PROVIDED RECORDS:
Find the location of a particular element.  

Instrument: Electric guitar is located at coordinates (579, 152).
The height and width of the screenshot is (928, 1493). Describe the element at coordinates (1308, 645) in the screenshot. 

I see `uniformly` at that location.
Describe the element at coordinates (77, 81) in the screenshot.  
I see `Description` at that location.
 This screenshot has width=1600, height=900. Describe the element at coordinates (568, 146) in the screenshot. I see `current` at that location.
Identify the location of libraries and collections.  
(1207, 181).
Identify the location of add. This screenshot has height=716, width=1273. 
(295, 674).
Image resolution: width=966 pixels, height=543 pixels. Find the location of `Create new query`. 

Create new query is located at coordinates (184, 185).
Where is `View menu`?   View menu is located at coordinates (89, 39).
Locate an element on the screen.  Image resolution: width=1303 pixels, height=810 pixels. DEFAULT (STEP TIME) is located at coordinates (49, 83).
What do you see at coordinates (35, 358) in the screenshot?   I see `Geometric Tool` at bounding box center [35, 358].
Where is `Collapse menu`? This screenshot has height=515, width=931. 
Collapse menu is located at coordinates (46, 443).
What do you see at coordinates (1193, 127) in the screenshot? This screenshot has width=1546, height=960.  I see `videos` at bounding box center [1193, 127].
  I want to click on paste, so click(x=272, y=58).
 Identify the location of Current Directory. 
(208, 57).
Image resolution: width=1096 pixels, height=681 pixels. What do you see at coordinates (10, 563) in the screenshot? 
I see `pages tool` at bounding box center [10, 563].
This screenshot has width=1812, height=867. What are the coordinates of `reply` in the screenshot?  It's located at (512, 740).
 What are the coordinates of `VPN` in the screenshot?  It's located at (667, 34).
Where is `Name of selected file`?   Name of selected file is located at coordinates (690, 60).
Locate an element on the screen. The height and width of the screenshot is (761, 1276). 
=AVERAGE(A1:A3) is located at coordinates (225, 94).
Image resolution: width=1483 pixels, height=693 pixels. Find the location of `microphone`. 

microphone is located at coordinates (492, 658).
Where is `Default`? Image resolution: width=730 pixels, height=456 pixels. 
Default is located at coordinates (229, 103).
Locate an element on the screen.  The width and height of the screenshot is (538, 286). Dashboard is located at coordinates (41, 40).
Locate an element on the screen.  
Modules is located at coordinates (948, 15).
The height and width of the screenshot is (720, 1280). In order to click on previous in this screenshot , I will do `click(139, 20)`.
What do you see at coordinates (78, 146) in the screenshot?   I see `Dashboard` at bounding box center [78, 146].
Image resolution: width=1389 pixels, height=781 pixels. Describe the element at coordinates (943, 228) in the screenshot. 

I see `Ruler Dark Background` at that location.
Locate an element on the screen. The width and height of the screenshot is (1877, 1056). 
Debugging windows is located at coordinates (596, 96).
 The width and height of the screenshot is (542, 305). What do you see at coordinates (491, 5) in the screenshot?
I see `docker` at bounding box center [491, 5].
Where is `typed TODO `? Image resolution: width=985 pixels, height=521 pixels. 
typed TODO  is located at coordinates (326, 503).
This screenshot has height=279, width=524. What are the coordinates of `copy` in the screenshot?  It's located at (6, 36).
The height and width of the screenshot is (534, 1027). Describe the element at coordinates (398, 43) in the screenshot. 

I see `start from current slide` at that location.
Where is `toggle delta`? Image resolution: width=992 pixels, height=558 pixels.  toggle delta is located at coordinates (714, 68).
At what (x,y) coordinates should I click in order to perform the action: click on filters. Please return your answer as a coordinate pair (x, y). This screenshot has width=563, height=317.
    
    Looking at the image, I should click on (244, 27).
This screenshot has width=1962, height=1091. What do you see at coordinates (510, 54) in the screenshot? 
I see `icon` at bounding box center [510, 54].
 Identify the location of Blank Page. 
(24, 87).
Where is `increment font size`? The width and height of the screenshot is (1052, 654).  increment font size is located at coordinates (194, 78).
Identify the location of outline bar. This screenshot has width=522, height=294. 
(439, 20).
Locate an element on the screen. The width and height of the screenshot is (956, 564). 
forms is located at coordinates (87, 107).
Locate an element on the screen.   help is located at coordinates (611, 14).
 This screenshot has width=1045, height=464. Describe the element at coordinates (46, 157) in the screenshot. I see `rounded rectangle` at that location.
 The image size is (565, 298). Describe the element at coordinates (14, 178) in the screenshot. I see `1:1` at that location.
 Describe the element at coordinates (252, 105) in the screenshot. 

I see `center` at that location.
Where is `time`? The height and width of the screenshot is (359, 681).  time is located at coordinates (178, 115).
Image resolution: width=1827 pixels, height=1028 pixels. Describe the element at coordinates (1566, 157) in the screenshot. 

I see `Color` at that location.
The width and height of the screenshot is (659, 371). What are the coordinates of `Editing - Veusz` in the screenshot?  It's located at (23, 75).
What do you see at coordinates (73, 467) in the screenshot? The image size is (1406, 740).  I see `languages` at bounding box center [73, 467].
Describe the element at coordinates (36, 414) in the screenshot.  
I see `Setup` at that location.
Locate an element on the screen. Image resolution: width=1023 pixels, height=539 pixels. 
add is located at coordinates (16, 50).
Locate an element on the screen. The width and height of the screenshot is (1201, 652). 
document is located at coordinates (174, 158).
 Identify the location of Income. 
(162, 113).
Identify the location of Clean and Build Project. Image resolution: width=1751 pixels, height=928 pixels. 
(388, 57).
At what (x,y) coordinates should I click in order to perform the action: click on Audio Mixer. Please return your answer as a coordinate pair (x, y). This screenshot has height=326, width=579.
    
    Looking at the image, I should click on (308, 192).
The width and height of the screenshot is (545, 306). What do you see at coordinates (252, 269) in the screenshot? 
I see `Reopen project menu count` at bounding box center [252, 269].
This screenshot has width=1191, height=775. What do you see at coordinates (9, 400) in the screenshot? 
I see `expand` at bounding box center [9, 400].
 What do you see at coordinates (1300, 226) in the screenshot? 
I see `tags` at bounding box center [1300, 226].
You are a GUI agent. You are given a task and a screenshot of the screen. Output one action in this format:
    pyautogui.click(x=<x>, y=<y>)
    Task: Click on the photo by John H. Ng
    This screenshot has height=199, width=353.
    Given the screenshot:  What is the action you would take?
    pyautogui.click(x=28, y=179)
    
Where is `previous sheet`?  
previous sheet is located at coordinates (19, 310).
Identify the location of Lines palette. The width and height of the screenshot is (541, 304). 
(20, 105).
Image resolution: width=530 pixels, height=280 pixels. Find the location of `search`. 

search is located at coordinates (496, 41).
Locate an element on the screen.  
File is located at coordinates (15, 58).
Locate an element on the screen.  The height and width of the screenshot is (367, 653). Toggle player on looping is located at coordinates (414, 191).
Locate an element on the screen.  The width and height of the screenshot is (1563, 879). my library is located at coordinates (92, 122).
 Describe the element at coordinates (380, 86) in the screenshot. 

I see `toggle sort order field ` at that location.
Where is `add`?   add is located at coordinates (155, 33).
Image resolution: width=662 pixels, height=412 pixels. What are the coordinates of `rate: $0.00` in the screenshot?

WHAT IS ASKED:
Write out every one of the entries above again, word for word, leaving nothing out and changing nothing.

REPLY:
Find the location of a particular element.  

Instrument: Electric guitar is located at coordinates (579, 152).
The height and width of the screenshot is (928, 1493). Describe the element at coordinates (1308, 645) in the screenshot. 

I see `uniformly` at that location.
Describe the element at coordinates (77, 81) in the screenshot.  
I see `Description` at that location.
 This screenshot has width=1600, height=900. Describe the element at coordinates (568, 146) in the screenshot. I see `current` at that location.
Identify the location of libraries and collections.  
(1207, 181).
Identify the location of add. This screenshot has height=716, width=1273. 
(295, 674).
Image resolution: width=966 pixels, height=543 pixels. Find the location of `Create new query`. 

Create new query is located at coordinates (184, 185).
Where is `View menu`?   View menu is located at coordinates (89, 39).
Locate an element on the screen.  Image resolution: width=1303 pixels, height=810 pixels. DEFAULT (STEP TIME) is located at coordinates (49, 83).
What do you see at coordinates (35, 358) in the screenshot?   I see `Geometric Tool` at bounding box center [35, 358].
Where is `Collapse menu`? This screenshot has height=515, width=931. 
Collapse menu is located at coordinates (46, 443).
What do you see at coordinates (1193, 127) in the screenshot? This screenshot has width=1546, height=960.  I see `videos` at bounding box center [1193, 127].
  I want to click on paste, so click(x=272, y=58).
 Identify the location of Current Directory. 
(208, 57).
Image resolution: width=1096 pixels, height=681 pixels. What do you see at coordinates (10, 563) in the screenshot? 
I see `pages tool` at bounding box center [10, 563].
This screenshot has width=1812, height=867. What are the coordinates of `reply` in the screenshot?  It's located at (512, 740).
 What are the coordinates of `VPN` in the screenshot?  It's located at (667, 34).
Where is `Name of selected file`?   Name of selected file is located at coordinates (690, 60).
Locate an element on the screen. The height and width of the screenshot is (761, 1276). 
=AVERAGE(A1:A3) is located at coordinates (225, 94).
Image resolution: width=1483 pixels, height=693 pixels. Find the location of `microphone`. 

microphone is located at coordinates (492, 658).
Where is `Default`? Image resolution: width=730 pixels, height=456 pixels. 
Default is located at coordinates (229, 103).
Locate an element on the screen.  The width and height of the screenshot is (538, 286). Dashboard is located at coordinates (41, 40).
Locate an element on the screen.  
Modules is located at coordinates (948, 15).
The height and width of the screenshot is (720, 1280). In order to click on previous in this screenshot , I will do `click(139, 20)`.
What do you see at coordinates (78, 146) in the screenshot?   I see `Dashboard` at bounding box center [78, 146].
Image resolution: width=1389 pixels, height=781 pixels. Describe the element at coordinates (943, 228) in the screenshot. 

I see `Ruler Dark Background` at that location.
Locate an element on the screen. The width and height of the screenshot is (1877, 1056). 
Debugging windows is located at coordinates (596, 96).
 The width and height of the screenshot is (542, 305). What do you see at coordinates (491, 5) in the screenshot?
I see `docker` at bounding box center [491, 5].
Where is `typed TODO `? Image resolution: width=985 pixels, height=521 pixels. 
typed TODO  is located at coordinates (326, 503).
This screenshot has height=279, width=524. What are the coordinates of `copy` in the screenshot?  It's located at (6, 36).
The height and width of the screenshot is (534, 1027). Describe the element at coordinates (398, 43) in the screenshot. 

I see `start from current slide` at that location.
Where is `toggle delta`? Image resolution: width=992 pixels, height=558 pixels.  toggle delta is located at coordinates (714, 68).
At what (x,y) coordinates should I click in order to perform the action: click on filters. Please return your answer as a coordinate pair (x, y). This screenshot has width=563, height=317.
    
    Looking at the image, I should click on (244, 27).
This screenshot has width=1962, height=1091. What do you see at coordinates (510, 54) in the screenshot? 
I see `icon` at bounding box center [510, 54].
 Identify the location of Blank Page. 
(24, 87).
Where is `increment font size`? The width and height of the screenshot is (1052, 654).  increment font size is located at coordinates (194, 78).
Identify the location of outline bar. This screenshot has width=522, height=294. 
(439, 20).
Locate an element on the screen. The width and height of the screenshot is (956, 564). 
forms is located at coordinates (87, 107).
Locate an element on the screen.   help is located at coordinates (611, 14).
 This screenshot has width=1045, height=464. Describe the element at coordinates (46, 157) in the screenshot. I see `rounded rectangle` at that location.
 The image size is (565, 298). Describe the element at coordinates (14, 178) in the screenshot. I see `1:1` at that location.
 Describe the element at coordinates (252, 105) in the screenshot. 

I see `center` at that location.
Where is `time`? The height and width of the screenshot is (359, 681).  time is located at coordinates (178, 115).
Image resolution: width=1827 pixels, height=1028 pixels. Describe the element at coordinates (1566, 157) in the screenshot. 

I see `Color` at that location.
The width and height of the screenshot is (659, 371). What are the coordinates of `Editing - Veusz` in the screenshot?  It's located at (23, 75).
What do you see at coordinates (73, 467) in the screenshot? The image size is (1406, 740).  I see `languages` at bounding box center [73, 467].
Describe the element at coordinates (36, 414) in the screenshot.  
I see `Setup` at that location.
Locate an element on the screen. Image resolution: width=1023 pixels, height=539 pixels. 
add is located at coordinates (16, 50).
Locate an element on the screen. The width and height of the screenshot is (1201, 652). 
document is located at coordinates (174, 158).
 Identify the location of Income. 
(162, 113).
Identify the location of Clean and Build Project. Image resolution: width=1751 pixels, height=928 pixels. 
(388, 57).
At what (x,y) coordinates should I click in order to perform the action: click on Audio Mixer. Please return your answer as a coordinate pair (x, y). This screenshot has height=326, width=579.
    
    Looking at the image, I should click on (308, 192).
The width and height of the screenshot is (545, 306). What do you see at coordinates (252, 269) in the screenshot? 
I see `Reopen project menu count` at bounding box center [252, 269].
This screenshot has width=1191, height=775. What do you see at coordinates (9, 400) in the screenshot? 
I see `expand` at bounding box center [9, 400].
 What do you see at coordinates (1300, 226) in the screenshot? 
I see `tags` at bounding box center [1300, 226].
You are a GUI agent. You are given a task and a screenshot of the screen. Output one action in this format:
    pyautogui.click(x=<x>, y=<y>)
    Task: Click on the photo by John H. Ng
    This screenshot has height=199, width=353.
    Given the screenshot:  What is the action you would take?
    pyautogui.click(x=28, y=179)
    
Where is `previous sheet`?  
previous sheet is located at coordinates (19, 310).
Identify the location of Lines palette. The width and height of the screenshot is (541, 304). 
(20, 105).
Image resolution: width=530 pixels, height=280 pixels. Find the location of `search`. 

search is located at coordinates (496, 41).
Locate an element on the screen.  
File is located at coordinates (15, 58).
Locate an element on the screen.  The height and width of the screenshot is (367, 653). Toggle player on looping is located at coordinates (414, 191).
Locate an element on the screen.  The width and height of the screenshot is (1563, 879). my library is located at coordinates (92, 122).
 Describe the element at coordinates (380, 86) in the screenshot. 

I see `toggle sort order field ` at that location.
Where is `add`?   add is located at coordinates (155, 33).
Image resolution: width=662 pixels, height=412 pixels. What are the coordinates of `rate: $0.00` in the screenshot?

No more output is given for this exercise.